[Data Boundary: Start]

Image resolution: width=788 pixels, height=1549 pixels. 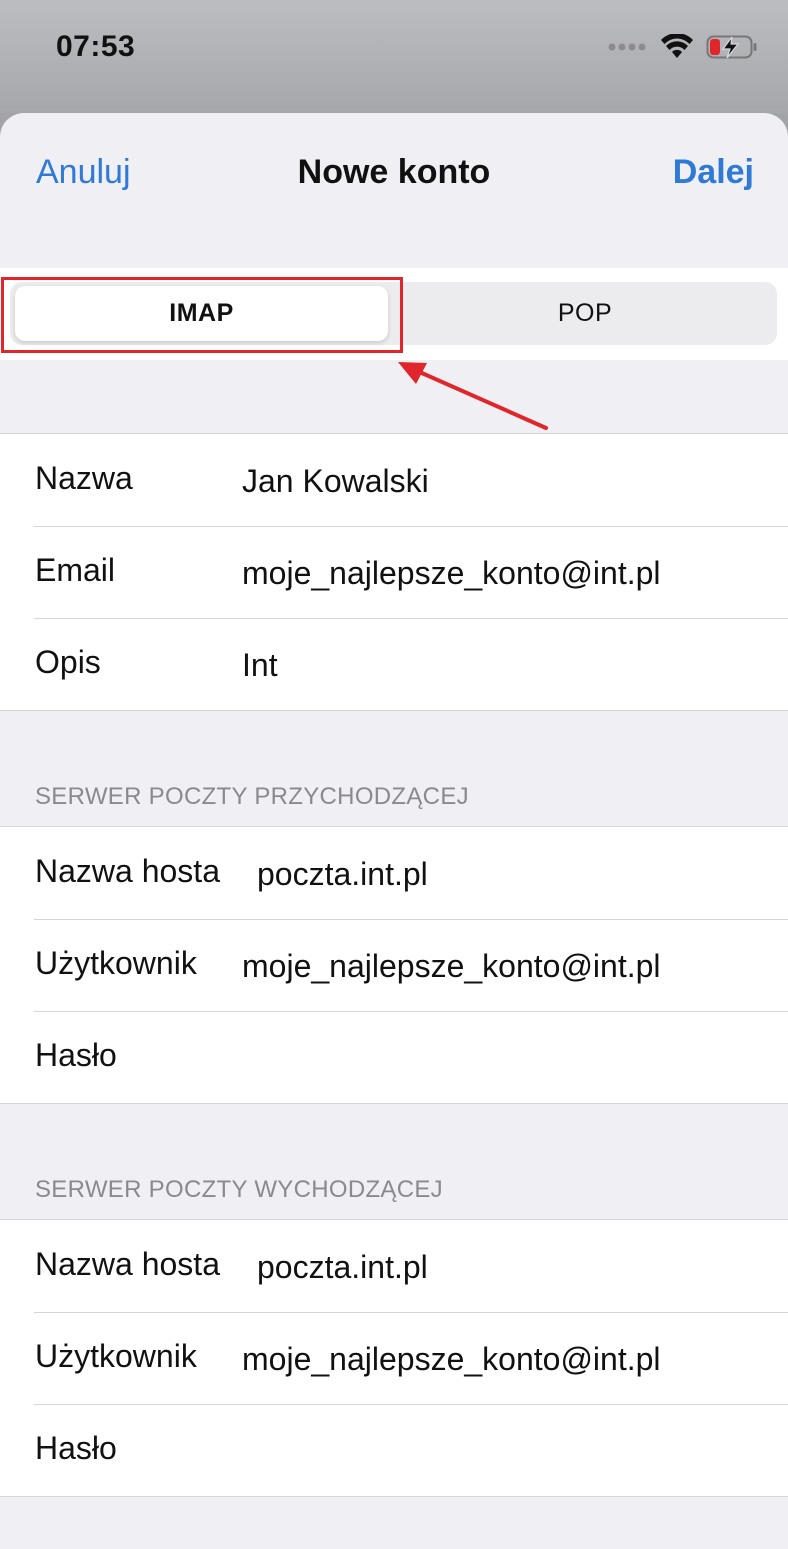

[Data Boundary: End]
[Data Boundary: Start]

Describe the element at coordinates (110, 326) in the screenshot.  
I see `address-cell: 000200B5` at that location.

[Data Boundary: End]
[Data Boundary: Start]

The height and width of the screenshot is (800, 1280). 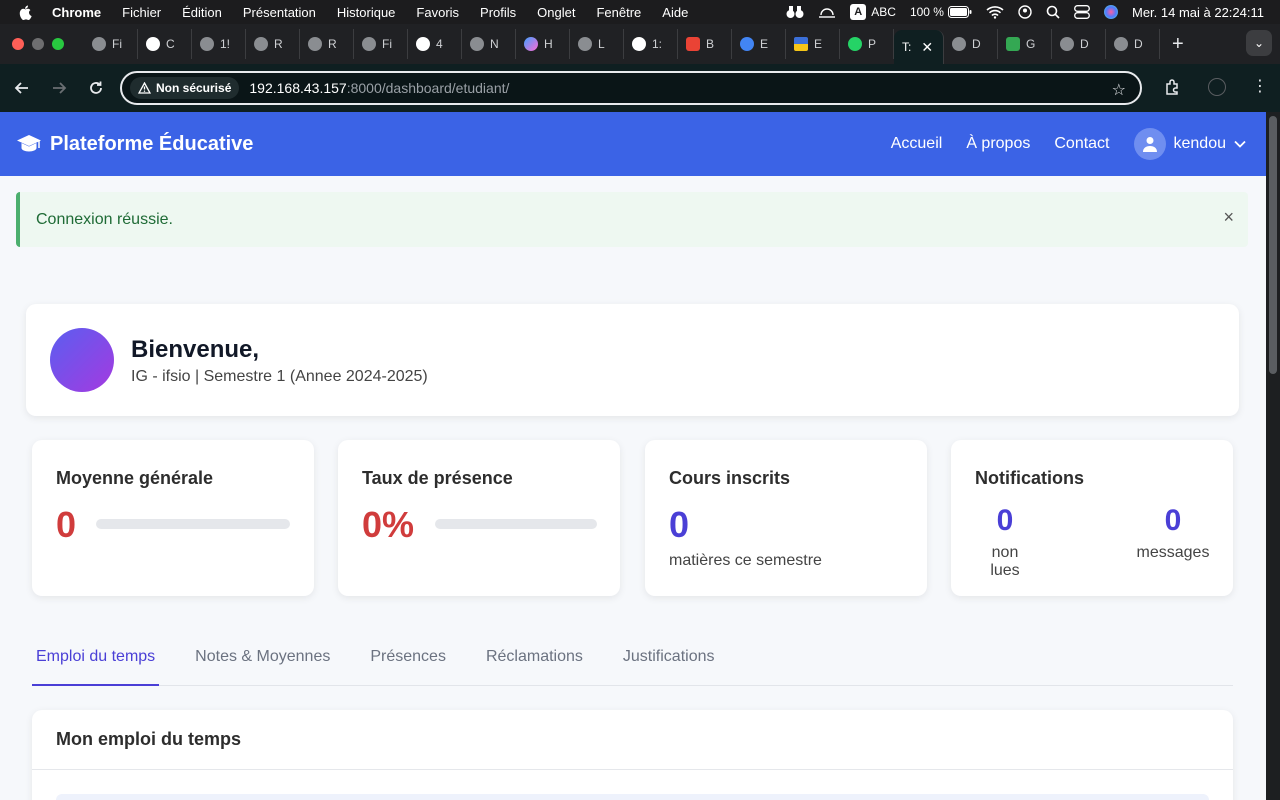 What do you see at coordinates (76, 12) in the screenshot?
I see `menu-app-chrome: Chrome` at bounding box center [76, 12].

[Data Boundary: End]

→ Your task
Reproduce verbatim everything from the line containing "Describe the element" down to the line containing "at that location.", including both of those lines.

→ Exercise answer
Describe the element at coordinates (110, 326) in the screenshot.  
I see `address-cell: 000200B5` at that location.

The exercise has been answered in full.